Back and forth it went. Alexis pushed the case for his client’s severe mental health issues back in 2014, in contrast to his client’s lucidity now, after months spent in custodial care.
There was a strange parallel with the Turnbulls’ land-clearing court cases: the varying analyses, the dramatically divergent interpretations, the vying experts. Todd
Alexis, adroitly probing, testing inconsistencies, asking ingenuous questions. The subject, the flattened landscape, the silent man in the dock: so much talking about them, so much peering at the damage, arguing what it means.
Dr Martin testified that Turnbull had spoken to him about his feelings now. ‘I can’t undo what I’ve done.’ The old man had gazed at him across the videolink. ‘I don’t know. I’m sorry about it now, but I’m at the end of my life. I’m just about buggered.’ He expected, he said now, to die in jail.
ON 26 MAY, JUSTICE Johnson summed up matters for the jury to consider. He said the onus was on Turnbull to prove he’d been substantially impaired; the jury had to credit that his capacity to understand right and wrong and control himself had been impaired, and to believe the impairment was so severe that his criminal responsibility should be reduced from murder to manslaughter. He told the jury to think of community standards, of common sense; to make a ‘value judgement’. ‘It’s the state of mind of the accused at this time which is the central point of this trial,’ he said.
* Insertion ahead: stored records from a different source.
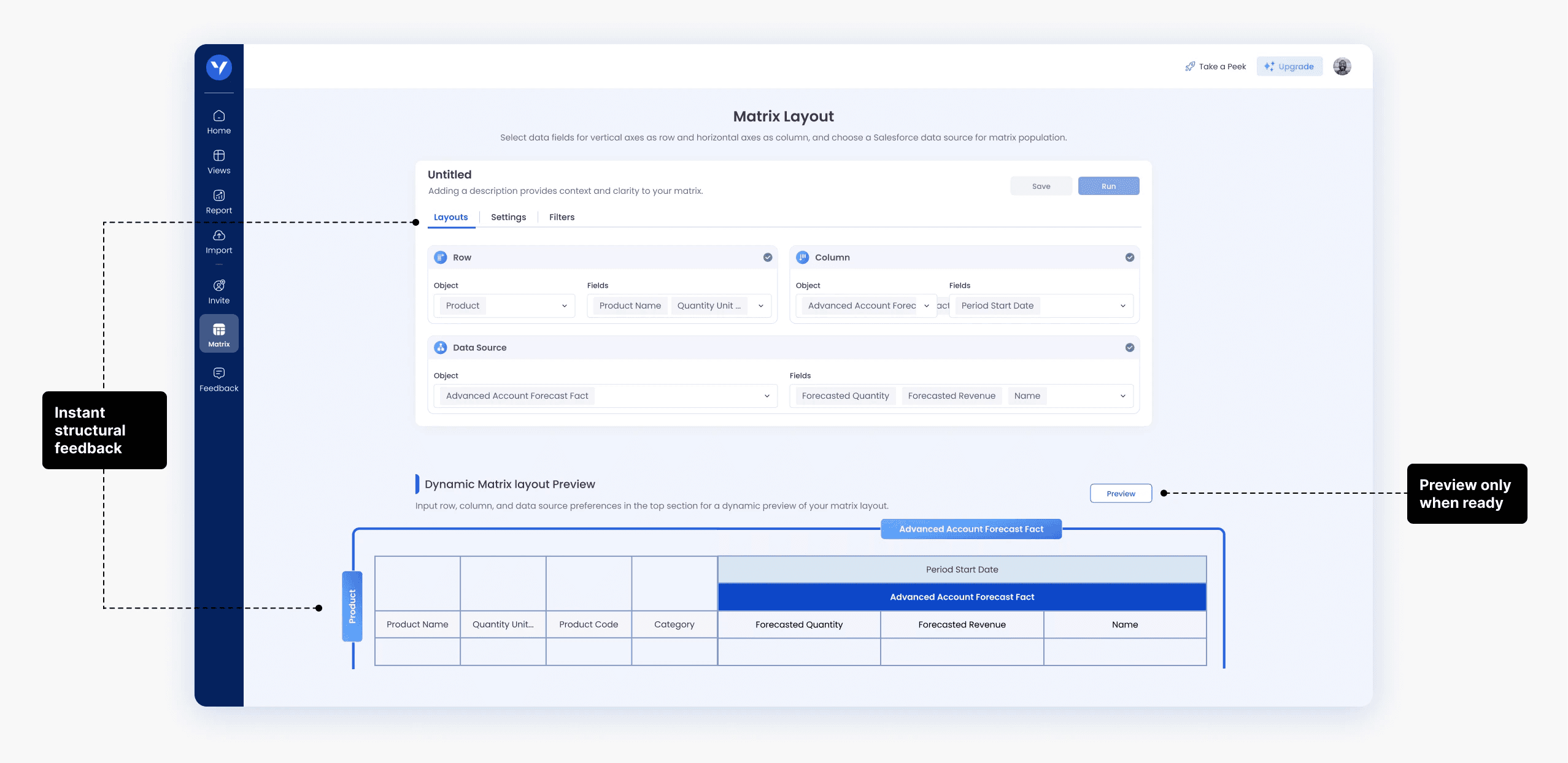This screenshot has width=1568, height=763.
Task: Click the Preview button
Action: 1120,494
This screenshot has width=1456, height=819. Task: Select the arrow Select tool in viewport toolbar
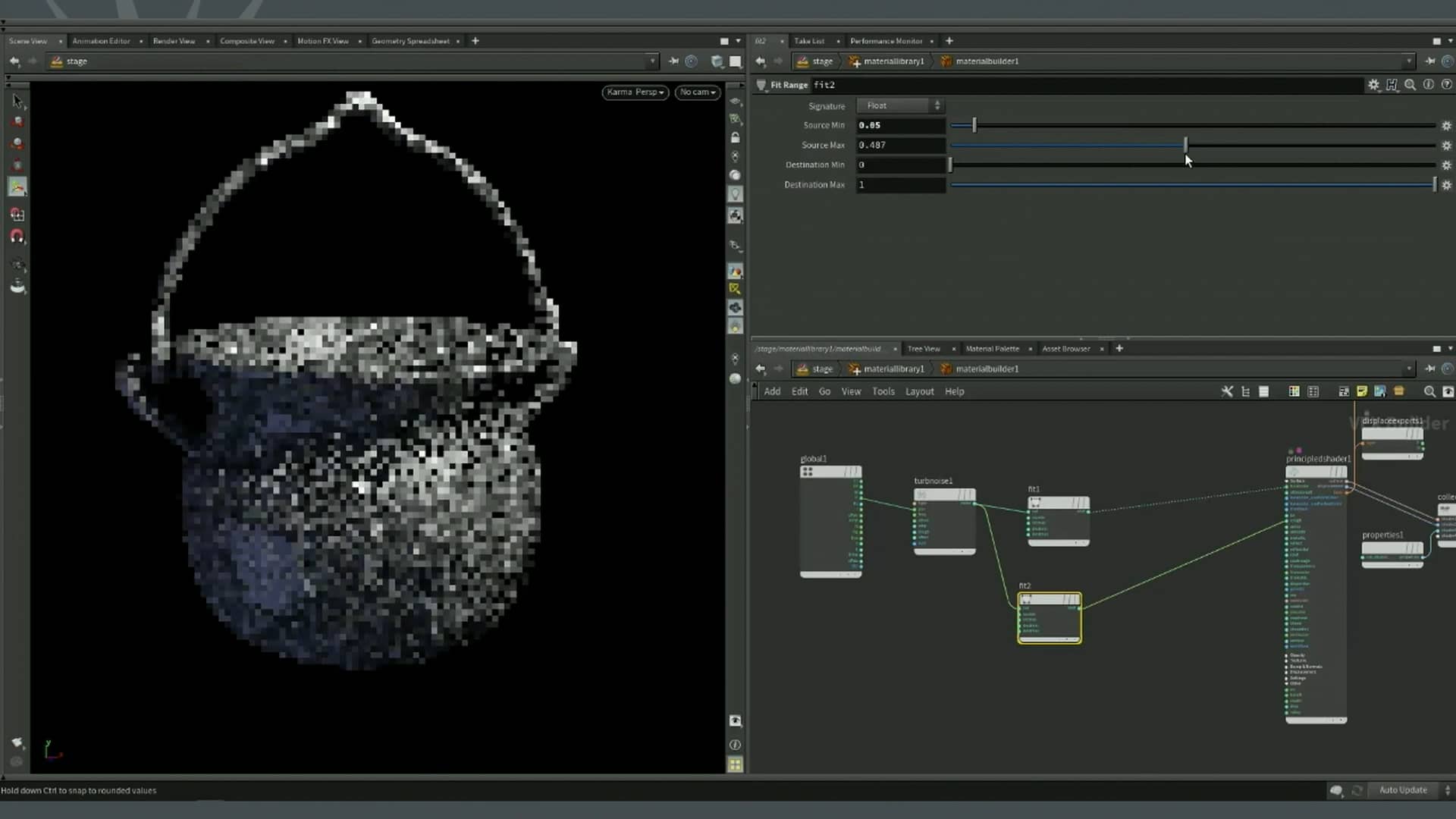(17, 101)
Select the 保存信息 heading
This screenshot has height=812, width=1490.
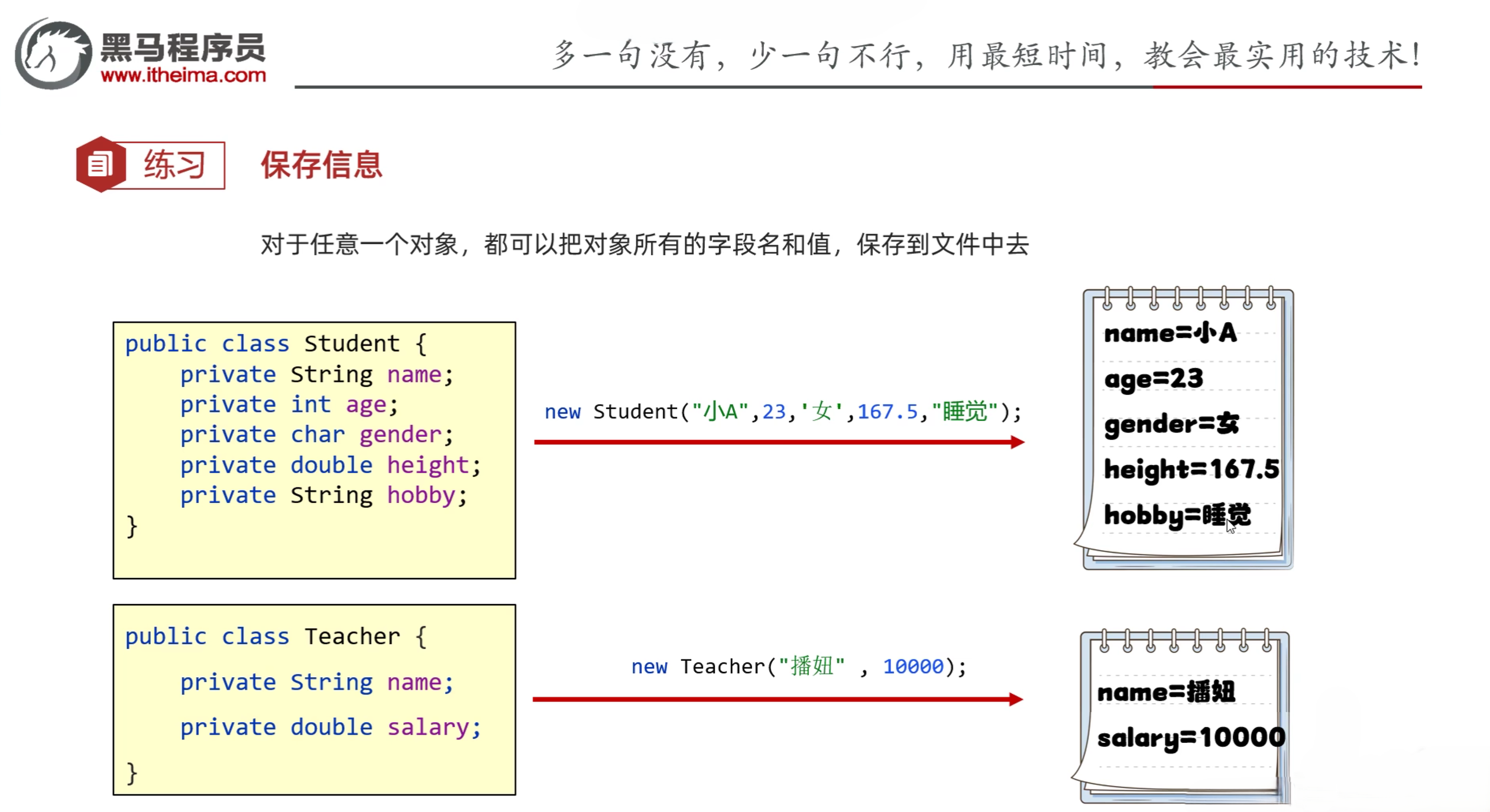tap(322, 165)
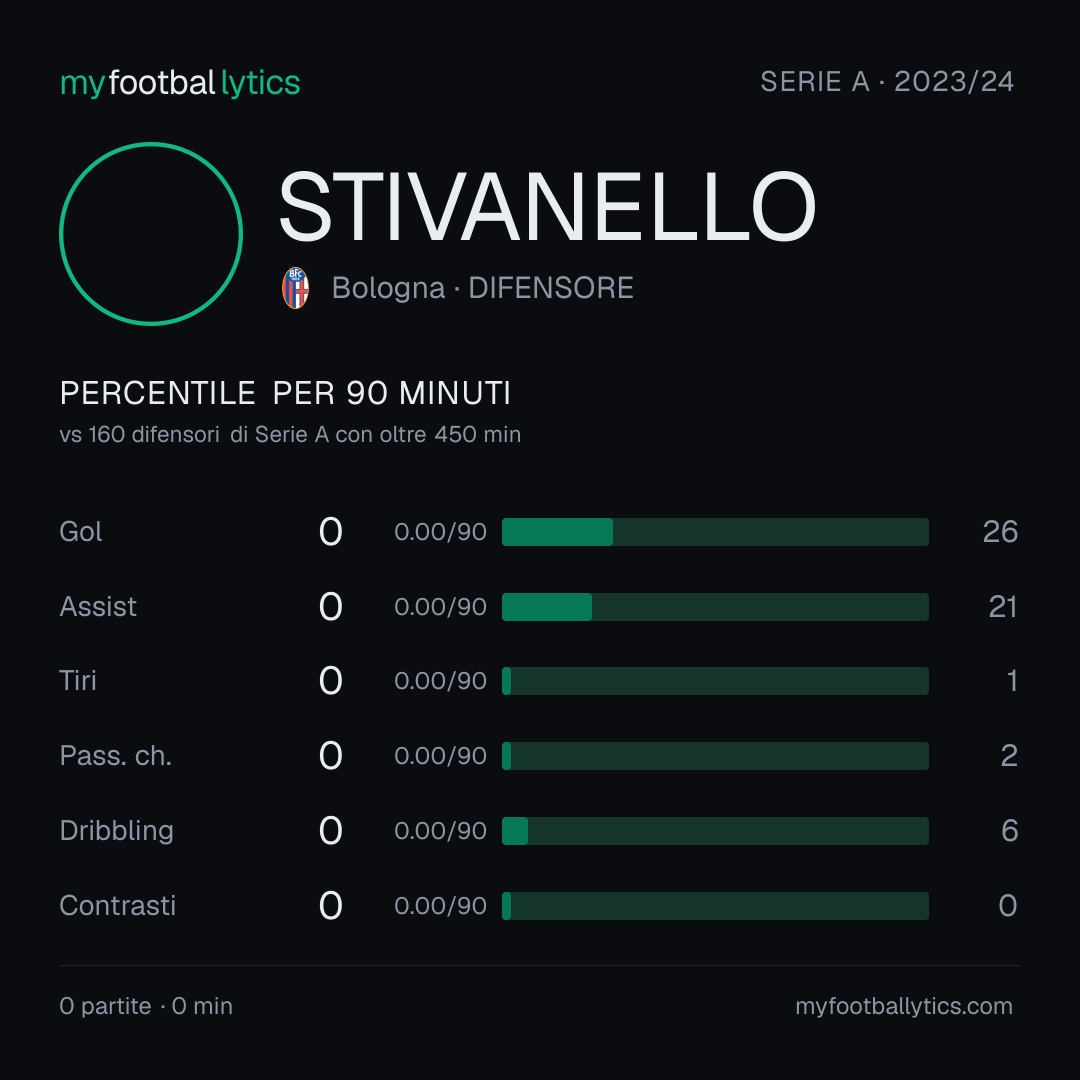Viewport: 1080px width, 1080px height.
Task: Open the myfootballytics logo
Action: click(180, 83)
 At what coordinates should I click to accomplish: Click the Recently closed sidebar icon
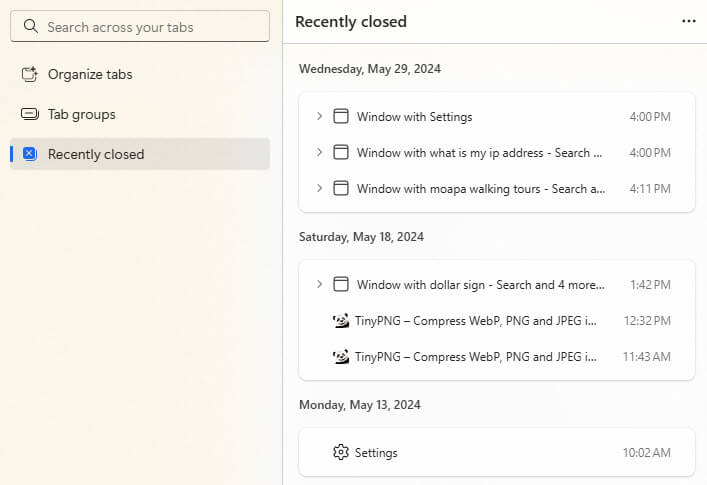[30, 154]
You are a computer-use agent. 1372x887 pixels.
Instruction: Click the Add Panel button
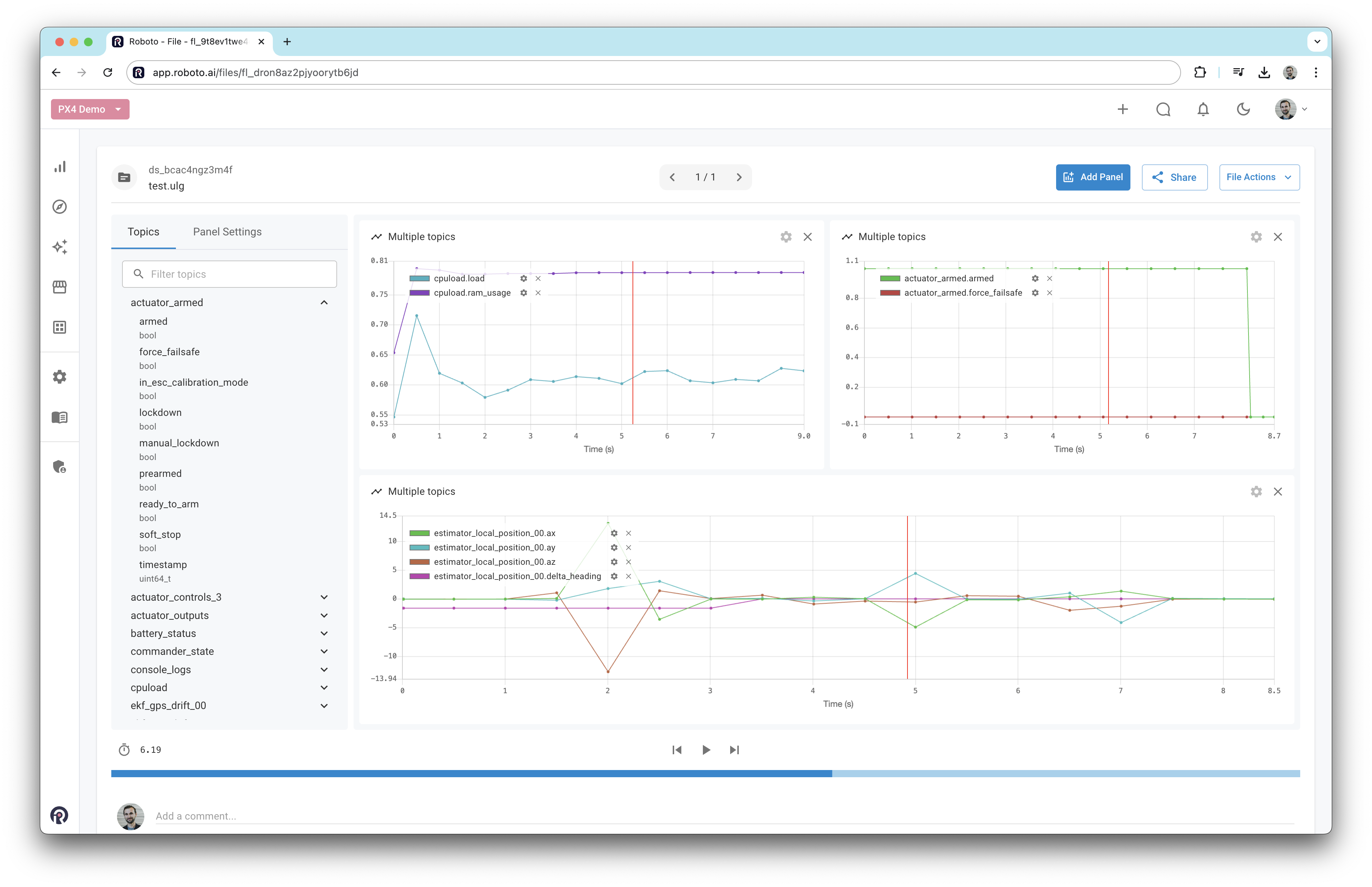pos(1092,177)

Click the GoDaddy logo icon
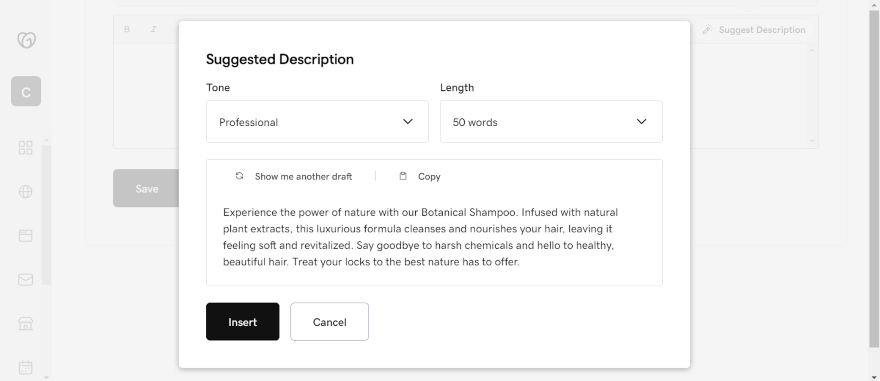click(x=26, y=40)
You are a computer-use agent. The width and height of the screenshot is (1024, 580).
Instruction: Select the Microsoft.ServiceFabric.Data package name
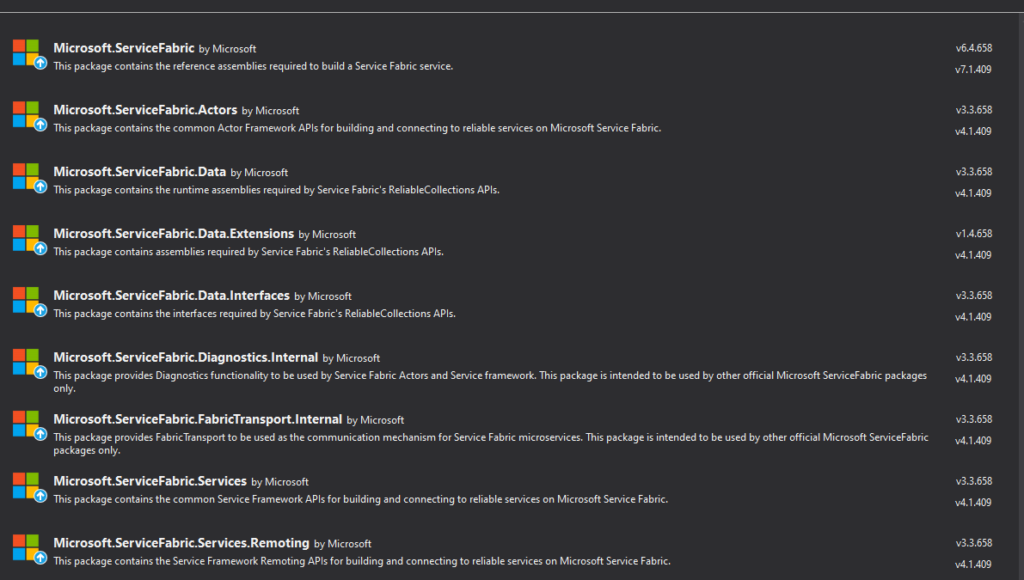(x=140, y=172)
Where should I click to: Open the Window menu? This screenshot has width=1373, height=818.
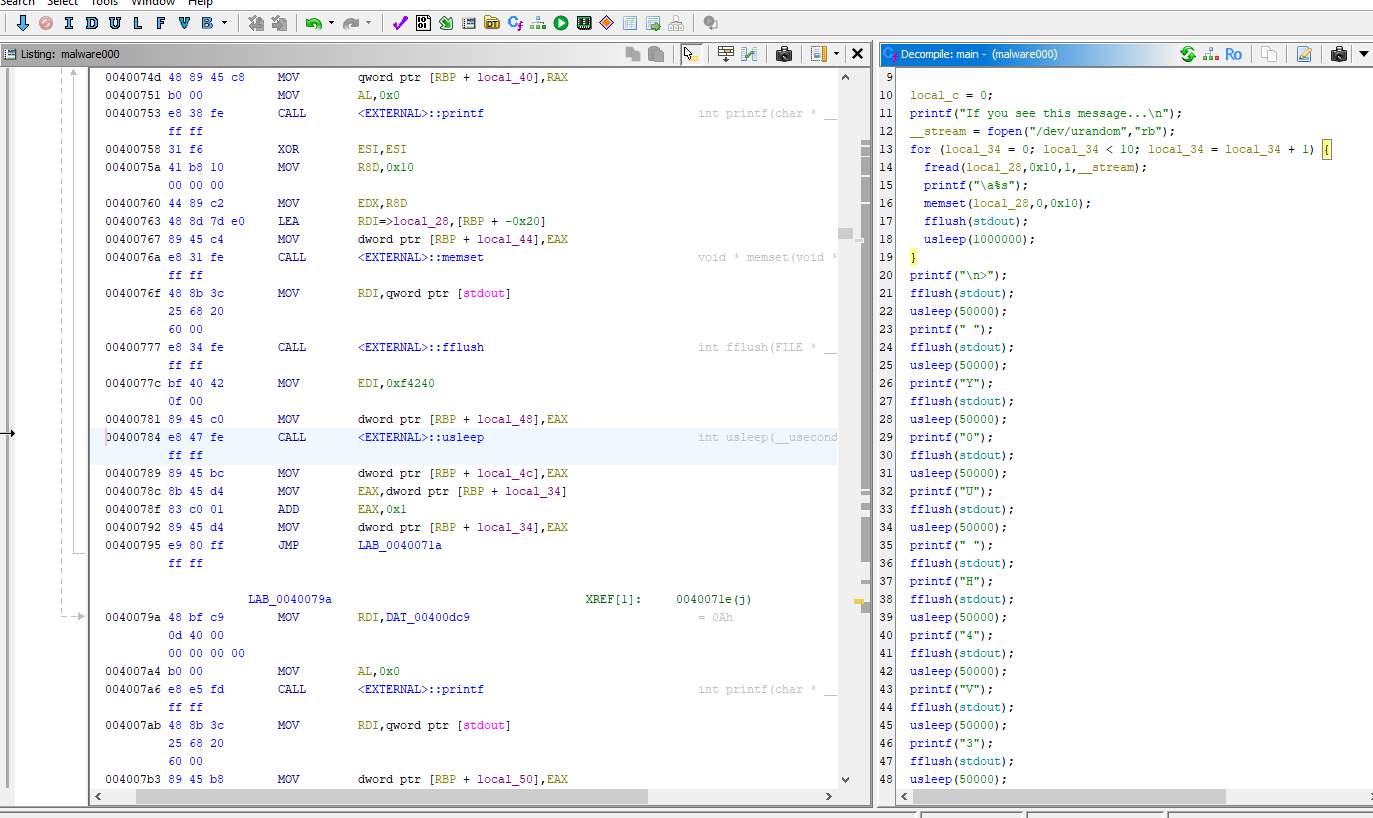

The jury shuffled out to deliberate. In the observer seats, Alison McKenzie and Fran Pearce looked at each other nervously. It was eight weeks now since the start of the pretrial hearings. They had flights booked for Tamworth the next afternoon, a Friday, but Pat Barrett warned them they might not make it: a jury, they learned with surprise, might stay secluded until late on Friday, and through the weekend. Turner’s mother, Coral, had been in Sydney for the gruelling week; she had to leave.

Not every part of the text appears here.